The population of a city is given as 3.45x10^6. A nearby city has a population of 1.3x10^5.
What is the sum of the populations of the two cities in scientific notation?
To find the sum of the populations of the two cities in scientific notation, we have to make the exponents of the powers of 10 the same.
The population of the first city is 3.45x10^6.
The population of the second city is 1.3x10^5.

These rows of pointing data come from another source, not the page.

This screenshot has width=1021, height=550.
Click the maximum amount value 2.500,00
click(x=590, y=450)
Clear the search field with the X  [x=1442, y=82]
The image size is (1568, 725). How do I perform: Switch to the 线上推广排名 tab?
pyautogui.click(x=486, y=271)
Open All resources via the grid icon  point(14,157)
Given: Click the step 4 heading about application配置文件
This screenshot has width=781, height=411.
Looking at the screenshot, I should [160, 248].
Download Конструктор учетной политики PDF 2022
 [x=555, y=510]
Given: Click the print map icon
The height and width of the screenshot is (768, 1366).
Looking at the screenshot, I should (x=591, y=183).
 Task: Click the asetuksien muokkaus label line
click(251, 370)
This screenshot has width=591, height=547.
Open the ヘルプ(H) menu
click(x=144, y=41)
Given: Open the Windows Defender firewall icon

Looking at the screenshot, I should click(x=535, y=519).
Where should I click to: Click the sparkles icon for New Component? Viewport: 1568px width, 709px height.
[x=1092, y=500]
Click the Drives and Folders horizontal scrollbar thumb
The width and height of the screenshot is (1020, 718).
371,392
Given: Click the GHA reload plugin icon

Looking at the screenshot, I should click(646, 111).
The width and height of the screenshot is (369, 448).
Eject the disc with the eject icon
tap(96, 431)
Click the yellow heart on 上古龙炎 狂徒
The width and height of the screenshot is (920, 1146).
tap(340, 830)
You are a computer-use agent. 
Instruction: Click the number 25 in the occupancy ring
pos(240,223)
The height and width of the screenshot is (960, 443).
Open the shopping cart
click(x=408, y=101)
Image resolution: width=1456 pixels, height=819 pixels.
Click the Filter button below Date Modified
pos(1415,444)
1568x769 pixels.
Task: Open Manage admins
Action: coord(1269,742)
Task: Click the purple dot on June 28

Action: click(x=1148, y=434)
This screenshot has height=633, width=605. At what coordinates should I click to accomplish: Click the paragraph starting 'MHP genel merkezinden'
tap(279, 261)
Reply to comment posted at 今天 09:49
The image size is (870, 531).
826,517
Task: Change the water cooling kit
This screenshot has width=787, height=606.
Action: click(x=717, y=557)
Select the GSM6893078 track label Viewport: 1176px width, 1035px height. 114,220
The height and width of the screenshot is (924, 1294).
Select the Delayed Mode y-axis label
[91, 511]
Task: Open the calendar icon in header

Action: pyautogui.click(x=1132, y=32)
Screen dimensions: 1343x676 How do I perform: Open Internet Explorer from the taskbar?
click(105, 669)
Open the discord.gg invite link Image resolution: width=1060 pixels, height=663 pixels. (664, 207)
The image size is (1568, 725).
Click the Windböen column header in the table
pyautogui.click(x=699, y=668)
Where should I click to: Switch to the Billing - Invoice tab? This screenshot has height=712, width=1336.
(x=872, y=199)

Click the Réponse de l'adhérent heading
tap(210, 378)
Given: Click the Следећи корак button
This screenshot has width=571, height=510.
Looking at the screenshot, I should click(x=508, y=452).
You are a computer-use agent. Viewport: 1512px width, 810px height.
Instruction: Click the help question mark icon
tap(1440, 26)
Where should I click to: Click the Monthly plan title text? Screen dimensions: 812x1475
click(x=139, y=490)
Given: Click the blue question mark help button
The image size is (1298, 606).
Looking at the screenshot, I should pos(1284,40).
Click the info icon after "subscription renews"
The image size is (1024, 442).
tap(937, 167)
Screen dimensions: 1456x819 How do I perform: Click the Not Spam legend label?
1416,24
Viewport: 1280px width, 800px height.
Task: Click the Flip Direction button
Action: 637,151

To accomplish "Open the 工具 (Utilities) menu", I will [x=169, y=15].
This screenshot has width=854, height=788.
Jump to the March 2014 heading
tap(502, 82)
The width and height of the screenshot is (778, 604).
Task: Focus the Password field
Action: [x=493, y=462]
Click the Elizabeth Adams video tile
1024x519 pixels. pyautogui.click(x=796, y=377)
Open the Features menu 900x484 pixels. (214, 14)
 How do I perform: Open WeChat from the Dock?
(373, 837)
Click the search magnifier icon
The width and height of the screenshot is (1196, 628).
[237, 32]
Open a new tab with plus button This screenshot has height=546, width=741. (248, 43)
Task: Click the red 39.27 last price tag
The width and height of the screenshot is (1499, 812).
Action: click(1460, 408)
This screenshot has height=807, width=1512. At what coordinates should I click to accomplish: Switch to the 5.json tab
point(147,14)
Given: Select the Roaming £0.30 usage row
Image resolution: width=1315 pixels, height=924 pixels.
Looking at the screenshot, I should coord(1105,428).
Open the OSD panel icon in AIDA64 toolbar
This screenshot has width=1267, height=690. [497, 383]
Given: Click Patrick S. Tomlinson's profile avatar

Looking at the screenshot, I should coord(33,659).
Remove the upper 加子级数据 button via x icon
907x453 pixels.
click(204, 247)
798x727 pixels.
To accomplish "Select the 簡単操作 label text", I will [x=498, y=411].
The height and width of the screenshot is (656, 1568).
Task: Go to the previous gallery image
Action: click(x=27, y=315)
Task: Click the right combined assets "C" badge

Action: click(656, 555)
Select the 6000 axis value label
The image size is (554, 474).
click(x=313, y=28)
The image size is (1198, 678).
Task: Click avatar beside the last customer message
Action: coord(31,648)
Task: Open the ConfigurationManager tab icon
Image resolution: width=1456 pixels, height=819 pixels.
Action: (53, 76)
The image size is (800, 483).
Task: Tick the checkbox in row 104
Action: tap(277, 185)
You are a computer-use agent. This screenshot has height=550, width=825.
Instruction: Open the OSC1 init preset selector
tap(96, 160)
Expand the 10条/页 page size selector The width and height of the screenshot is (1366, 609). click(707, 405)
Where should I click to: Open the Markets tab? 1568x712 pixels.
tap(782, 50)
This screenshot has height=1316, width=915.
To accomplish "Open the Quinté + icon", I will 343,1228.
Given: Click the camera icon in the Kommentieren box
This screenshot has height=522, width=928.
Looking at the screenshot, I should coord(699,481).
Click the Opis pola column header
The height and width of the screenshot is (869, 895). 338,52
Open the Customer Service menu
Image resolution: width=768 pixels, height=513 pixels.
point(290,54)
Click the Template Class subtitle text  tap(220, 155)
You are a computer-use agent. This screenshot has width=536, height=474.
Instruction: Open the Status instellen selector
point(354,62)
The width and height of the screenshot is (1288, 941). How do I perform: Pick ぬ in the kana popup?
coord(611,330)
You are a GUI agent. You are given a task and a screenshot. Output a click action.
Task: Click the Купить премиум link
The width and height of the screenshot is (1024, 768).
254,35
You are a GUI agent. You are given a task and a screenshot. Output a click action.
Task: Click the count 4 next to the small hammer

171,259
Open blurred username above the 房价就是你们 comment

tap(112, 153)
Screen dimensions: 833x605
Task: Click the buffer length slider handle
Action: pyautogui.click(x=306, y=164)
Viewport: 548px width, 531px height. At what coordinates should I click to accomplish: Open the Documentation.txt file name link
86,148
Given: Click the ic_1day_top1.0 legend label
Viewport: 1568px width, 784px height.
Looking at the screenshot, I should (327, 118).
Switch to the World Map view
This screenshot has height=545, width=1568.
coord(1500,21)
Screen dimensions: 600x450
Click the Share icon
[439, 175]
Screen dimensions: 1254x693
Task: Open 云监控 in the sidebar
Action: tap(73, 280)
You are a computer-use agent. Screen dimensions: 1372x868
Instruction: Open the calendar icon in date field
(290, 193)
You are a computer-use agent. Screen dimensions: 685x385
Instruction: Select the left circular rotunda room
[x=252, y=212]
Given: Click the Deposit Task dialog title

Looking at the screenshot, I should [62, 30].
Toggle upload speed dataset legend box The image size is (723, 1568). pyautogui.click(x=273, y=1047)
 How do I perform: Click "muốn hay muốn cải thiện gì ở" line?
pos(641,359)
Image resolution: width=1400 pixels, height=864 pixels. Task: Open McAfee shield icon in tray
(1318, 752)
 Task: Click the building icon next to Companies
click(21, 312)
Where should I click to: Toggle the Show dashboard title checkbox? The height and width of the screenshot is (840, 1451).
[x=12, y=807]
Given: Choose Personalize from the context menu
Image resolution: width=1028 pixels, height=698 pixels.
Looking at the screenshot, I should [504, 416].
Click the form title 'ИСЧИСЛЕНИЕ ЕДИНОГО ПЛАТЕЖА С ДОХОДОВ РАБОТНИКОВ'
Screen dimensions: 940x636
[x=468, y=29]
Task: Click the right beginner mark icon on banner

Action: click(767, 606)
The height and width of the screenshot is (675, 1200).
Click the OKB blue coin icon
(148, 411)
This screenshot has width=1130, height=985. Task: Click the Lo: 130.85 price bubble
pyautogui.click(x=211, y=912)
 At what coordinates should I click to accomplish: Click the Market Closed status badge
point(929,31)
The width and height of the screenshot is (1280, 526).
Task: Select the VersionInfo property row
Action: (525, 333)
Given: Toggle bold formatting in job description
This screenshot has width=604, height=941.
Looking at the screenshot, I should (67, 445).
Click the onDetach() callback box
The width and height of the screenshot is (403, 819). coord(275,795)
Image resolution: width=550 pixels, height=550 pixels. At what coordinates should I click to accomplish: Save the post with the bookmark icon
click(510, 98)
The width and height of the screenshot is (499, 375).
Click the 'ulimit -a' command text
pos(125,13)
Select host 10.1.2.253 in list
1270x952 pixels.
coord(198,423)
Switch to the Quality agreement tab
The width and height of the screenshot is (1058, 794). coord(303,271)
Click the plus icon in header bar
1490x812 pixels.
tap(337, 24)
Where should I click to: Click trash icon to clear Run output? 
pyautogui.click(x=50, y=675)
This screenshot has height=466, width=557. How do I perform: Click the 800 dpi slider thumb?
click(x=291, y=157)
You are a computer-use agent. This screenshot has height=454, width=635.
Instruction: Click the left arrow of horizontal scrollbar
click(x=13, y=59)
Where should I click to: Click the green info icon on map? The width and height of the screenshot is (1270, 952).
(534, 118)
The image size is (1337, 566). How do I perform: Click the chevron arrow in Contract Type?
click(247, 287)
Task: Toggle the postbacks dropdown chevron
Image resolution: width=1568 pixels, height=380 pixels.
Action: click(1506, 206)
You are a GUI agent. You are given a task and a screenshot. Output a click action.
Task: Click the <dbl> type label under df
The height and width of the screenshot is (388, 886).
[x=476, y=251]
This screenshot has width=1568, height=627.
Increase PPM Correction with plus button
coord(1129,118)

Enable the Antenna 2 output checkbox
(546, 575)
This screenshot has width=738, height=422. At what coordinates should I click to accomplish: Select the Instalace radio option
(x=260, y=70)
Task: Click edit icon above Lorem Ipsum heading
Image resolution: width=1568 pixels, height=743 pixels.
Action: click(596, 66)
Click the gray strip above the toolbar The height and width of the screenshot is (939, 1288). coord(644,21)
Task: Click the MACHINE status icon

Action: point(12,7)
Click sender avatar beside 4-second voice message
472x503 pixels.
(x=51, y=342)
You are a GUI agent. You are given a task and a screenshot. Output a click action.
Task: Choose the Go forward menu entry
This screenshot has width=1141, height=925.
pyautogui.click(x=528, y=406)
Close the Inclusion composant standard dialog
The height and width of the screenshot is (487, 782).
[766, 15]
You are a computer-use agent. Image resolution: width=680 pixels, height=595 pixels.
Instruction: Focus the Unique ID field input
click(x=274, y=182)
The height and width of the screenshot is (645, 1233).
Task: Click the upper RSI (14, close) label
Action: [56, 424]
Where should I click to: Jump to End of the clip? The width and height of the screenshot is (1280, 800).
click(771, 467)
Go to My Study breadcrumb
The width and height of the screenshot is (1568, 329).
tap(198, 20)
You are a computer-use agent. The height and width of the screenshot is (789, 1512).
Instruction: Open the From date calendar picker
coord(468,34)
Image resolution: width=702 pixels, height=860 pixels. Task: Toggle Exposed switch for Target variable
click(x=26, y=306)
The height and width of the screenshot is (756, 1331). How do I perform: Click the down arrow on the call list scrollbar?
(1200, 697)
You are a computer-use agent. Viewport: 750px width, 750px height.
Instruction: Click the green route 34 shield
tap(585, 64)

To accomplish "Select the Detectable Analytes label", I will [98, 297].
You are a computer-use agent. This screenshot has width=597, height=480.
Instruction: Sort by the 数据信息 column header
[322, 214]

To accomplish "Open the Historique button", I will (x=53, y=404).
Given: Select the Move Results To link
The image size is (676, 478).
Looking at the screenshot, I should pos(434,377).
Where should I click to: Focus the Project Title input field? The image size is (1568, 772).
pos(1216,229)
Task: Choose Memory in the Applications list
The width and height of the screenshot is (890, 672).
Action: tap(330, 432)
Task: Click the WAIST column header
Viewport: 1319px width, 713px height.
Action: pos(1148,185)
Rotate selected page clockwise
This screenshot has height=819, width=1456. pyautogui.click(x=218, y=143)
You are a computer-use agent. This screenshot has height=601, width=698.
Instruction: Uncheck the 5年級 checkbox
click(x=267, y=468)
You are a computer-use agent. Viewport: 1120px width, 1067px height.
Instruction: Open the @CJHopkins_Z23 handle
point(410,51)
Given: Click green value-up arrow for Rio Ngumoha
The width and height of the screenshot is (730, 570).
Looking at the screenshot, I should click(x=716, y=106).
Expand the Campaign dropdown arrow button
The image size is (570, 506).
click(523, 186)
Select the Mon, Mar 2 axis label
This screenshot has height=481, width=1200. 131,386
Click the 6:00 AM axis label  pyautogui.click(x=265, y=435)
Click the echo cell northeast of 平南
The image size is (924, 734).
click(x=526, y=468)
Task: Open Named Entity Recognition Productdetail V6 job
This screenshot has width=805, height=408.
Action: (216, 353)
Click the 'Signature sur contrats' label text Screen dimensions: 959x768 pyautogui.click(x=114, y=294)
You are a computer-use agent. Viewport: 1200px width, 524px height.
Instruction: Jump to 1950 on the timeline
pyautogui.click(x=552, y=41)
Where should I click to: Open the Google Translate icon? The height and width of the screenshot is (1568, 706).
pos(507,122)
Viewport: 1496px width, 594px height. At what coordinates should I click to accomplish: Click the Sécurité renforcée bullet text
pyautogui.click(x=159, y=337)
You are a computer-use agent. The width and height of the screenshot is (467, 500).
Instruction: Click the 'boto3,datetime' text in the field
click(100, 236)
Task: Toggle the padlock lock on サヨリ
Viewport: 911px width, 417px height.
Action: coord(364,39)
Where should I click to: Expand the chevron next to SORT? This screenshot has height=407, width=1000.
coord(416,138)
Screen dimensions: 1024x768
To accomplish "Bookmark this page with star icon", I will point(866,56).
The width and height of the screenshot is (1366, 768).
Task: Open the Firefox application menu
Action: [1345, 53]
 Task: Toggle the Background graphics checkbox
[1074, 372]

To make the exponents the same, we need to convert the population of the second city to scientific notation with an exponent of 6.
1.3x10^5 can be rewritten as 0.13x10^6.
Now we can add the populations:
3.45x10^6 + 0.13x10^6 = 3.58x10^6
Therefore, the sum of the populations of the two cities in scientific notation is 3.58x10^6. Answer: \boxed{3.58x10^6}.
To find the sum of the populations of the two cities in scientific notation, you need to add the numbers and adjust the result to be in scientific notation.
First, let's add the numbers: 3.45x10^6 + 1.3x10^5.
To make adding the numbers easier, you need to align the exponents. In this case, you can multiply 1.3 by 10^6 to match the exponent of 3.45.
So, 3.45x10^6 + 1.3x10^5 becomes (3.45 + 0.13)x10^6.
Now, add the numbers: 3.45 + 0.13 = 3.58.
Finally, express the sum in scientific notation: 3.58x10^6.
Therefore, the sum of the populations of the two cities in scientific notation is 3.58x10^6.
To find the sum of the populations of the two cities in scientific notation, we cannot simply add the numbers as they are. We need to convert them to the same power of 10.
The population of the first city is 3.45 x 10^6.
The population of the second city is 1.3 x 10^5.
To convert 3.45 x 10^6 to the same power of 10 as 1.3 x 10^5, we need to move the decimal point to the left by 1 place.
So, 3.45 x 10^6 can be written as 34.5 x 10^5.
Now we can add the populations:
34.5 x 10^5 + 1.3 x 10^5
To add these numbers, we need to ensure that they have the same power of 10. In this case, they both have 10^5 as the power of 10.
So, the sum of the populations of the two cities is (34.5 + 1.3) x 10^5.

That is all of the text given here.